* Work to complete *
1. Answer these questions from the USIM-DAL results passage, marking your answers (a), (b), and (c).
(a) With a budget of 500 images, what PSNR/MAE does training on a random subset from scratch reach?
(b) Which dataset is used for satellite imaging, and which for medical imaging?
(c) For satellite imaging at 2000 images, what PSNR does USIM-DAL reach?
2. Repeat everything in the USIM-DAL results passage from "(iii)~With a limited" down to "varying training budgets.".
3. Please write the next part of the USIM-DAL results passage, starting after its last sentence.

Table~\ref{tab:t1} shows the performance of different methods on multiple natural image datasets, including Set5, Set14, BSD100, and Visual Genome (VG).
We observe that with the smallest training budget of 500 images, \textit{USIM-DAL} performs the best with a PSNR/MAE of 25.174/0.035 (Table~\ref{tab:t1} shows the results with a scaling factor for better accommodation) compared to \textit{SIM+Random} with PSNR/MAE of 25/0.039 and \textit{SIM} with PSNR/MAE of 24.8/0.037. We also notice that at this budget, choosing the random subset of the training dataset to train the model from scratch performs the worst with PSNR/MAE of 23.36/0.043.
%%
As the budget increases (left to right in Tabel~\ref{tab:t1}), the performances of all the methods also improve. However, a similar trend is observed where the \textit{USIM-DAL} performs better than \textit{SIM+Random}, \textit{SIM}, and \textit{Random}.
%%
We observe a similar trend for other natural image datasets.
This allows us to make the following observations:
(i)~Using a synthetic training image dataset (sampled from the statistical image model, discussed in Section~\ref{sec:pre_usim}) leads to better performance than using a small random subset of training images from the original domain (i.e., \textit{SIM} better than \textit{Random}).
(ii)~Using the above synthetic training image dataset to train a model and later fine-tuning it with domain-specific samples lead to further improvements (i.e., both \textit{USIM-DAL} and \textit{SIM+Random} better than \textit{SIM}).
(iii)~With a limited budget, fine-tuning a model (pre-trained on synthetic training image dataset) using high-uncertainty samples from the training set (as decided by the \textit{USIM-DAL}) is better than using the random samples from the training set (i.e., \textit{USIM-DAL} better than \textit{SIM+Random}).

We perform a similar set of experiments with other imaging domains, namely, (i)~Satellite imaging (using PatternNet dataset) and (ii)~Medical imaging (using Camelyon histopathology dataset). We observe a similar (to natural images) trend in these domains. 
Figure~\ref{fig:satmed} shows the performance (measured using PSNR) for different methods on these two domains, with varying training budgets. 
For satellite imaging, at the lowest training budget of 500 images, \textit{USIM-DAL} with PSNR of 23.5 performs better than \textit{SIM+Random} with PSNR of 23.4 and \textit{SIM} with a PSNR of 23.2. We observe that as the training budget increases to 2000 images, \textit{USIM-DAL} (with PSNR of 23.6) outperforms \textit{SIM+Random} (with PSNR of 23.35) with an even higher margin.

* Supplied data *
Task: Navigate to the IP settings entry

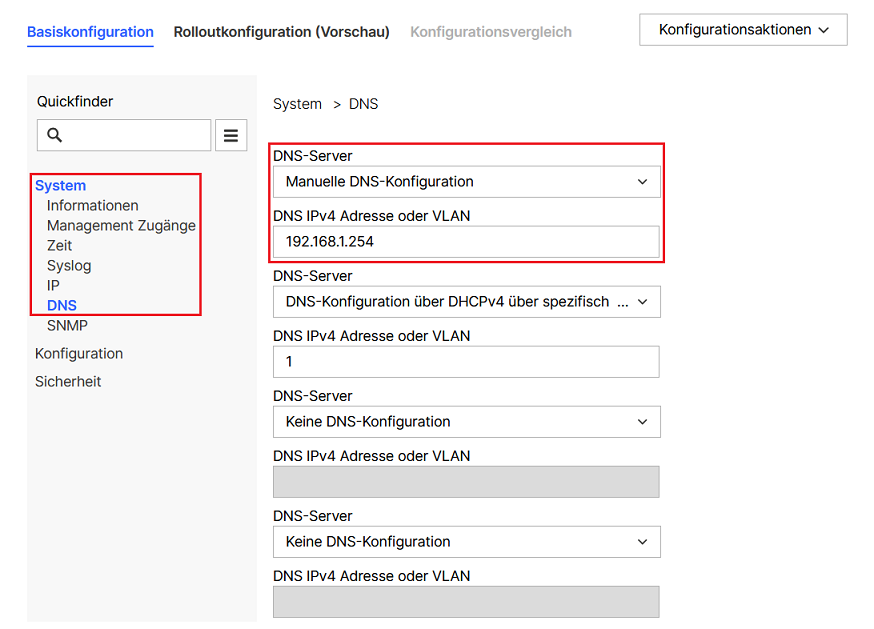Action: click(x=53, y=285)
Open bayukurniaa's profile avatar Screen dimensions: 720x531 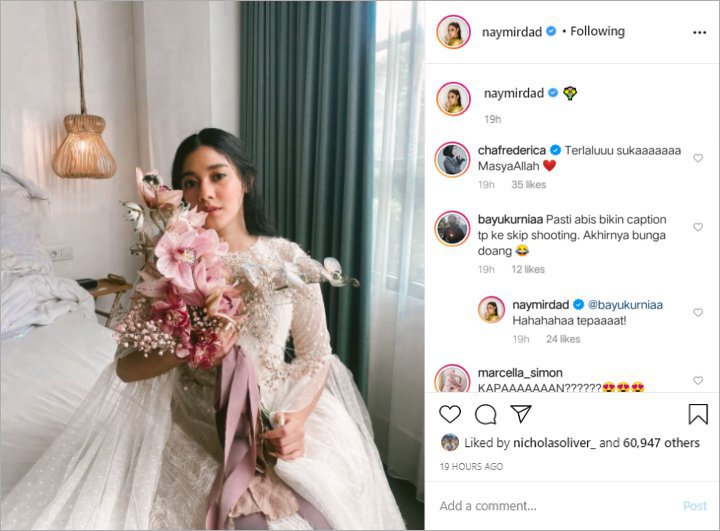coord(452,228)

* Answers by item number *
1.
(a) 23.36/0.043
(b) PatternNet for satellite imaging and the Camelyon histopathology dataset for medical imaging
(c) 23.6

2.
(iii)~With a limited budget, fine-tuning a model (pre-trained on synthetic training image dataset) using high-uncertainty samples from the training set (as decided by the \textit{USIM-DAL}) is better than using the random samples from the training set (i.e., \textit{USIM-DAL} better than \textit{SIM+Random}).

We perform a similar set of experiments with other imaging domains, namely, (i)~Satellite imaging (using PatternNet dataset) and (ii)~Medical imaging (using Camelyon histopathology dataset). We observe a similar (to natural images) trend in these domains. 
Figure~\ref{fig:satmed} shows the performance (measured using PSNR) for different methods on these two domains, with varying training budgets.

3.
As we increase the training budget further, the \textit{SIM+Random} model starts performing similarly to \textit{USIM-DAL}. With a budget of 5000 samples, \textit{USIM-DAL} has a performance of 23.62, and \textit{SIM+Random} has a performance of 23.60. 
Given a domain with large (specific to datasets) training budgets, the performance achieved from random sampling and active learning strategies will converge.
\begin{figure}[!h]
    \centering
    \includegraphics[width=0.49\textwidth]{pics/pboost.png}
    \vspace{-10pt}
    \caption{ Relative \% boost in PSNR of \textit{USIM-DAL} relative to \textit{SIM+Random} over \textit{SIM} baseline (Equation~\ref{eq:pboost}) at optimal budget for six datasets across three domains.  }
    \label{fig:pboost}
    \vspace{-10pt}
\end{figure}

\begin{figure*}[!t]
    \centering
    \includegraphics[width=0.49\textwidth]{pics/qual_comp1_1.png}
    \includegraphics[width=0.49\textwidth]{pics/qual_comp1_2.png}
    \includegraphics[width=0.49\textwidth]{pics/qual_comp1_3.png}
    \includegraphics[width=0.49\textwidth]{pics/qual_comp1_4.png}
    \caption{Qualitative results from different methods (performing 4$\times$ super-resolution) including (b)~\textit{Random}, (c)~\textit{SIM}, (e)~\textit{SIM+Random}, (f)~\textit{USIM-DAL} on (i)~BSD100, (ii)~Visual Genome, (iii)~PatternNet, and (iv)~Camelyon datasets. (a)~LR input, and (d)~HR groundtruth.
    Input resolution for BSD100, Visual Genome, and PatternNet is $64\times64$, and for Camelyon is $32\times32$.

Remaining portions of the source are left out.